#### [Data supplied]
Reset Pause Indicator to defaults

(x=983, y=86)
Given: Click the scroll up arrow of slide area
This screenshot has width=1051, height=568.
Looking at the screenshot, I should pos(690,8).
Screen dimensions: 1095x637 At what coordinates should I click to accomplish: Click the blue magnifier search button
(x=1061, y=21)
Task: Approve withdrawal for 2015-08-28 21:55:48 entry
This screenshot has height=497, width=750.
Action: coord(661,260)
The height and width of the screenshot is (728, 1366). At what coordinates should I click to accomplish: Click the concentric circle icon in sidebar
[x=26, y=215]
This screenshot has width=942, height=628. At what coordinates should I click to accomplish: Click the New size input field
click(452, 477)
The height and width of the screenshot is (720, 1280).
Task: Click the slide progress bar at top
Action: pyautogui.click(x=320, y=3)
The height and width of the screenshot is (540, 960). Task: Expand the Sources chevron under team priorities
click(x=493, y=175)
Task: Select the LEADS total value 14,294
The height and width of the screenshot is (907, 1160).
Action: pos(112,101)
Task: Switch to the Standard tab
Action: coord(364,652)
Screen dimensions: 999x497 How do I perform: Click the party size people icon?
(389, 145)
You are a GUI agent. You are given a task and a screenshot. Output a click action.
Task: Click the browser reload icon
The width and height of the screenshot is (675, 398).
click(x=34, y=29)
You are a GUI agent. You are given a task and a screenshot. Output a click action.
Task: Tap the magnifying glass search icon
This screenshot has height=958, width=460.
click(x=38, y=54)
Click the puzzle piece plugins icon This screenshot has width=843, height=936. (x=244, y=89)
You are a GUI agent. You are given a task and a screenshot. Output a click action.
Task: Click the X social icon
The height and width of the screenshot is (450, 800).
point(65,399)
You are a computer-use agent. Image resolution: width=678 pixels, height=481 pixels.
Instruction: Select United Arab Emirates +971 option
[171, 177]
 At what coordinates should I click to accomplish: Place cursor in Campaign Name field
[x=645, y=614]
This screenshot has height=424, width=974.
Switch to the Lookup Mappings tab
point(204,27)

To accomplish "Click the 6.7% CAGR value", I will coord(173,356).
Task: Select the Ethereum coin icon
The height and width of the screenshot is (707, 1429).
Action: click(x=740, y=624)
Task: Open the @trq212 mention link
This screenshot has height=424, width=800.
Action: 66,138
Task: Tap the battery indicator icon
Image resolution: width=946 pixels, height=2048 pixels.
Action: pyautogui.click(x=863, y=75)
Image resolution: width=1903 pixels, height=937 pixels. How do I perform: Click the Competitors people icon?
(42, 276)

#### [Directions]
Restate verbatim the first line above and all lines after it through the line containing "You are a computer-use"; omit the rest.

#### [Solution to the problem]
Reset Pause Indicator to defaults

(x=983, y=86)
Given: Click the scroll up arrow of slide area
This screenshot has width=1051, height=568.
Looking at the screenshot, I should pos(690,8).
Screen dimensions: 1095x637 At what coordinates should I click to accomplish: Click the blue magnifier search button
(x=1061, y=21)
Task: Approve withdrawal for 2015-08-28 21:55:48 entry
This screenshot has height=497, width=750.
Action: coord(661,260)
The height and width of the screenshot is (728, 1366). At what coordinates should I click to accomplish: Click the concentric circle icon in sidebar
[x=26, y=215]
This screenshot has width=942, height=628. At what coordinates should I click to accomplish: Click the New size input field
click(452, 477)
The height and width of the screenshot is (720, 1280).
Task: Click the slide progress bar at top
Action: pyautogui.click(x=320, y=3)
The height and width of the screenshot is (540, 960). Task: Expand the Sources chevron under team priorities
click(x=493, y=175)
Task: Select the LEADS total value 14,294
The height and width of the screenshot is (907, 1160).
Action: pos(112,101)
Task: Switch to the Standard tab
Action: coord(364,652)
Screen dimensions: 999x497 How do I perform: Click the party size people icon?
(389, 145)
You are a GUI agent. You are given a task and a screenshot. Output a click action.
Task: Click the browser reload icon
The width and height of the screenshot is (675, 398).
click(x=34, y=29)
You are a GUI agent. You are given a task and a screenshot. Output a click action.
Task: Tap the magnifying glass search icon
This screenshot has height=958, width=460.
click(x=38, y=54)
Click the puzzle piece plugins icon This screenshot has width=843, height=936. (x=244, y=89)
You are a GUI agent. You are given a task and a screenshot. Output a click action.
Task: Click the X social icon
The height and width of the screenshot is (450, 800).
point(65,399)
You are a computer-use agent. Image resolution: width=678 pixels, height=481 pixels.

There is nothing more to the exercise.